> [Required action]: Copy out only the span from the line with "[Your consent preferences" to the end of the data, both ends kept, word for word.

****************************************

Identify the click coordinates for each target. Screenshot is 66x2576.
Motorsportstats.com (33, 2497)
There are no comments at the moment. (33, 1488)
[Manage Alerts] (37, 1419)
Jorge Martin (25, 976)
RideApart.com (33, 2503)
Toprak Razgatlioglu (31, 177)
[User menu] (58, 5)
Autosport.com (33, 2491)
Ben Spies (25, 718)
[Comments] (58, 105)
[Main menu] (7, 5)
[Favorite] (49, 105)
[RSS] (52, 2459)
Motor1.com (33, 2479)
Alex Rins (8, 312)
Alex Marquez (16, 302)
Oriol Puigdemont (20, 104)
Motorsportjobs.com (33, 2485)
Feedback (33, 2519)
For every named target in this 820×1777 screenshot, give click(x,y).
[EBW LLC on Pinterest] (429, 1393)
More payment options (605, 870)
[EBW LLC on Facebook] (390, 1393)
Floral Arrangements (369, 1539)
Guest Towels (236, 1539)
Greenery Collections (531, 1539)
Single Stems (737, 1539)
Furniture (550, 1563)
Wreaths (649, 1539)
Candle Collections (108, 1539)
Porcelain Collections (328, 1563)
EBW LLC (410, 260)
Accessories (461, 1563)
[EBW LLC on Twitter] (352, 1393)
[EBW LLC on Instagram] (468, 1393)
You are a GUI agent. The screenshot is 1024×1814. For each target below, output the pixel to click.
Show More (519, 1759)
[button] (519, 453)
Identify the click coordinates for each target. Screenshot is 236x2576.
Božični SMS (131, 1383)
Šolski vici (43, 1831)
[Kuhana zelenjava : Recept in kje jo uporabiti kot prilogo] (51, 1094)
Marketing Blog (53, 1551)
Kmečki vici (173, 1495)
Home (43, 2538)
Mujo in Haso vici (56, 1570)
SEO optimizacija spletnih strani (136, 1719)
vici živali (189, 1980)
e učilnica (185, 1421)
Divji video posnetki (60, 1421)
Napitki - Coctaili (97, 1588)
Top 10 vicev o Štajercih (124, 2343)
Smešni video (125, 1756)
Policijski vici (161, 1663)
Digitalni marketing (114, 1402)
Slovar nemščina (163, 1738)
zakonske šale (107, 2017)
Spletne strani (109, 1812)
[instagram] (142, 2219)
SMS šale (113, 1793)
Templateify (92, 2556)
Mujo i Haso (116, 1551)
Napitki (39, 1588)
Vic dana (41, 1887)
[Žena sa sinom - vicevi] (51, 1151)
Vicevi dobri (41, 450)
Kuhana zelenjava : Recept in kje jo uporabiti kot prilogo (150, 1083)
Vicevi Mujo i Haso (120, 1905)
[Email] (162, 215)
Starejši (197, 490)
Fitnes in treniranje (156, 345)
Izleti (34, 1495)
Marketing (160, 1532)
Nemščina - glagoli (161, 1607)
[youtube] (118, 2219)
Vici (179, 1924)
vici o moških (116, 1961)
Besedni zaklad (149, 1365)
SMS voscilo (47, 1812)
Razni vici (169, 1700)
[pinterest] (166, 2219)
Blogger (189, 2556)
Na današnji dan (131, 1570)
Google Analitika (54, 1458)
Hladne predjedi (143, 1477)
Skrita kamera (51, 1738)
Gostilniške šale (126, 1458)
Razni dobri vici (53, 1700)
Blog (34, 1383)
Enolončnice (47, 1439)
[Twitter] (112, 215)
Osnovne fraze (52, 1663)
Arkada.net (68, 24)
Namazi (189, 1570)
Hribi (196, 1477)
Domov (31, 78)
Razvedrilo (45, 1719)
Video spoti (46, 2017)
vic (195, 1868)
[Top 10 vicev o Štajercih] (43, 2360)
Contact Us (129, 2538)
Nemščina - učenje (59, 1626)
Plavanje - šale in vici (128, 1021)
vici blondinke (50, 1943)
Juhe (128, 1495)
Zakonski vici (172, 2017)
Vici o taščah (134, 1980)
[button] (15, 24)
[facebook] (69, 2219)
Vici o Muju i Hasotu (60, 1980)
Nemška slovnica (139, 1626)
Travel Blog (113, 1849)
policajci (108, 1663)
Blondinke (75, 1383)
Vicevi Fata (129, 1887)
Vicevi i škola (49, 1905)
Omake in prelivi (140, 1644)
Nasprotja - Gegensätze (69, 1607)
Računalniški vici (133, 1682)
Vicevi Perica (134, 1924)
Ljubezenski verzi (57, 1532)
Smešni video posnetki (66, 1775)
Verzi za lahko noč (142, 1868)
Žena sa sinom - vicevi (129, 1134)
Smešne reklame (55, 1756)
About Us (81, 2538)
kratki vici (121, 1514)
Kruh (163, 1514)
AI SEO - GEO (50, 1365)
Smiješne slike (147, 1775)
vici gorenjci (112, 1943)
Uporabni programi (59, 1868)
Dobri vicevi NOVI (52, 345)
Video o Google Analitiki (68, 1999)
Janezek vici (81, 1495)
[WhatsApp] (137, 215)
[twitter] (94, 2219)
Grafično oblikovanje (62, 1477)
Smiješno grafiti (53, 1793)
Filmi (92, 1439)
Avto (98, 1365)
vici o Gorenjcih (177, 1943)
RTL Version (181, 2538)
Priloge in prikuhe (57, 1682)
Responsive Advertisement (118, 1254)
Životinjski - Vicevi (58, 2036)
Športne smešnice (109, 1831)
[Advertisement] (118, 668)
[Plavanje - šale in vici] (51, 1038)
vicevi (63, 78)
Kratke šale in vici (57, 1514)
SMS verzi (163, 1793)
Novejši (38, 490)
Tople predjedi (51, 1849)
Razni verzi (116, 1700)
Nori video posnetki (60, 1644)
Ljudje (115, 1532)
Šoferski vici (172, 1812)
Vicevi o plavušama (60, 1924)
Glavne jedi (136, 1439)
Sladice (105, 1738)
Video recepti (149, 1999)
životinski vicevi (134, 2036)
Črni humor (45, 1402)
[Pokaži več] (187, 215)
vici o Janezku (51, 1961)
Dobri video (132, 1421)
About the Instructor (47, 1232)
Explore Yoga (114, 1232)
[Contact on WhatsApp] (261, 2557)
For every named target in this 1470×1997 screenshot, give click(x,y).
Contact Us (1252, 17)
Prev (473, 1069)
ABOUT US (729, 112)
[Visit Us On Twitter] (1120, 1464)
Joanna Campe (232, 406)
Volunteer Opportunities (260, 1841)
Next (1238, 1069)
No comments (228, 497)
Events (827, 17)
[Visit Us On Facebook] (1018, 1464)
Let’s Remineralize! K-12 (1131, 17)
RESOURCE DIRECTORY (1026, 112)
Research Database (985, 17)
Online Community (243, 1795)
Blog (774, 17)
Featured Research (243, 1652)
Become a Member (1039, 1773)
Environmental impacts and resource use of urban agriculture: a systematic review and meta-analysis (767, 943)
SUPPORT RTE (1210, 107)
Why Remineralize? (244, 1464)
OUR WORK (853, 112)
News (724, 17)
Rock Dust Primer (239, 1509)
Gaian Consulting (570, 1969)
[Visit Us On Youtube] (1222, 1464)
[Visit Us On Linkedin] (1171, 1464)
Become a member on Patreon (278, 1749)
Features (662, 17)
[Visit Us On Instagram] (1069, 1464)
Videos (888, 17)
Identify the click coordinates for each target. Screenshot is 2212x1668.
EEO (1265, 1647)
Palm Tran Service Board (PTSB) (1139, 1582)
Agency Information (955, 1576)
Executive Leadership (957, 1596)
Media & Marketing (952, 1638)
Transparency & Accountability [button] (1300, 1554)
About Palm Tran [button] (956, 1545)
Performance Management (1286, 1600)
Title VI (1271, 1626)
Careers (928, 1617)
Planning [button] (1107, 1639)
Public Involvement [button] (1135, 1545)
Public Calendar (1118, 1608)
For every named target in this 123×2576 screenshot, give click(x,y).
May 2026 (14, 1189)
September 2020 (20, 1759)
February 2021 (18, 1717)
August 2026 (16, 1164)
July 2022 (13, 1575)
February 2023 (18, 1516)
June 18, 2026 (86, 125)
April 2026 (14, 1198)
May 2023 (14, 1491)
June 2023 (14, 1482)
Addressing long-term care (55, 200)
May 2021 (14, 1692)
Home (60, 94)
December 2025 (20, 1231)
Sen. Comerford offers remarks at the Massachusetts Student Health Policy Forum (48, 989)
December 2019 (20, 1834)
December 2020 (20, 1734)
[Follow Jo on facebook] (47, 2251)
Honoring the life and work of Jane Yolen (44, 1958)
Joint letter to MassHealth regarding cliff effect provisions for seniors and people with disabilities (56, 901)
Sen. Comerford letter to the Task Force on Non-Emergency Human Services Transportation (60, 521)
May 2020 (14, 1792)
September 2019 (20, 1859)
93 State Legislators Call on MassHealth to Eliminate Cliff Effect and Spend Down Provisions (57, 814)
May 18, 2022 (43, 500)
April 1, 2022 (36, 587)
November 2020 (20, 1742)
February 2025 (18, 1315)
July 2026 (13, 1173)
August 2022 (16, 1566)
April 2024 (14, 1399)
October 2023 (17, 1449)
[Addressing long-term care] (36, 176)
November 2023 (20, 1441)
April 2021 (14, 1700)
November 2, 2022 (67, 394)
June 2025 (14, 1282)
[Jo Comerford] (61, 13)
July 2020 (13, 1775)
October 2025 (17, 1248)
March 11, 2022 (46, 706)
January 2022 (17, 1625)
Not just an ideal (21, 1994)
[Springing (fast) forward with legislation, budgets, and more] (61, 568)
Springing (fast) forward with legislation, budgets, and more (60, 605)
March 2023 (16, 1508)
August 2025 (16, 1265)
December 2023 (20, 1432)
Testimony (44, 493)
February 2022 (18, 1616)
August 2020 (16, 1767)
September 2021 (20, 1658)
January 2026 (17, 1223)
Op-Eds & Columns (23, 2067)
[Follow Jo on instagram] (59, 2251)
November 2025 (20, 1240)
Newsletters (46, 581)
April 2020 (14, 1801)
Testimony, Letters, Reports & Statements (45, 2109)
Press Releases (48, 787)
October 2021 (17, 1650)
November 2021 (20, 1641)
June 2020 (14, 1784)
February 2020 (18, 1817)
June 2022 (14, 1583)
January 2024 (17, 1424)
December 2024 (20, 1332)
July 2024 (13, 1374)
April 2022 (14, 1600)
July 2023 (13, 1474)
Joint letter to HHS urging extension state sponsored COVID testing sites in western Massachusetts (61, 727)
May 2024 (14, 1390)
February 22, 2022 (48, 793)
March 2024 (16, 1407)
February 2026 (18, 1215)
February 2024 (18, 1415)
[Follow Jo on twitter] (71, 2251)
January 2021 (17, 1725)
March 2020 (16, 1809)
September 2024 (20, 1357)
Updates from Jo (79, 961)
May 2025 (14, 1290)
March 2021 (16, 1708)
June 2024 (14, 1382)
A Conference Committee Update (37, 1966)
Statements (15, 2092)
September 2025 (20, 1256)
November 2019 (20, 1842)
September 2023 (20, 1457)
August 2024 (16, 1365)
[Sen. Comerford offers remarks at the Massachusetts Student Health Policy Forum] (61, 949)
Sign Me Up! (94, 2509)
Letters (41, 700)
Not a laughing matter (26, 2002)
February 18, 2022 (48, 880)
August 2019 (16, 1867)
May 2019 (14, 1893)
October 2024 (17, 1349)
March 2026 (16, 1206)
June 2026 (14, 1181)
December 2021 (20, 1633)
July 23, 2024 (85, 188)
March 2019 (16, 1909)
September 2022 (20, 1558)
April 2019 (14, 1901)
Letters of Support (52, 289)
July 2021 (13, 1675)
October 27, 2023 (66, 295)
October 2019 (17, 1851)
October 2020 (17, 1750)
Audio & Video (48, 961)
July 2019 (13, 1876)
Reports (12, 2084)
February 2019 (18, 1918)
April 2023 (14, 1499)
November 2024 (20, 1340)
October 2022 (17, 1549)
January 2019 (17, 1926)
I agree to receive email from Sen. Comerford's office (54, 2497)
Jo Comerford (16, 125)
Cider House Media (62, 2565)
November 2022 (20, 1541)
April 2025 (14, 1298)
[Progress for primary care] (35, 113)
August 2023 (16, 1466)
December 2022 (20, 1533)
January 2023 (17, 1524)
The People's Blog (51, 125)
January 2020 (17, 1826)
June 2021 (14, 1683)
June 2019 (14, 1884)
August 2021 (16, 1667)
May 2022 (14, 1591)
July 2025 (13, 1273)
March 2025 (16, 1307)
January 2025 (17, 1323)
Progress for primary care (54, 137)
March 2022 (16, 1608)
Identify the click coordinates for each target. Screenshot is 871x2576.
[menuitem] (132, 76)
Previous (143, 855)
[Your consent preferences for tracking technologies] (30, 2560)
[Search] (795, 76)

****************************************

> [Answer box]:
[Your consent preferences for tracking technologies] (30, 2560)
[Search] (795, 76)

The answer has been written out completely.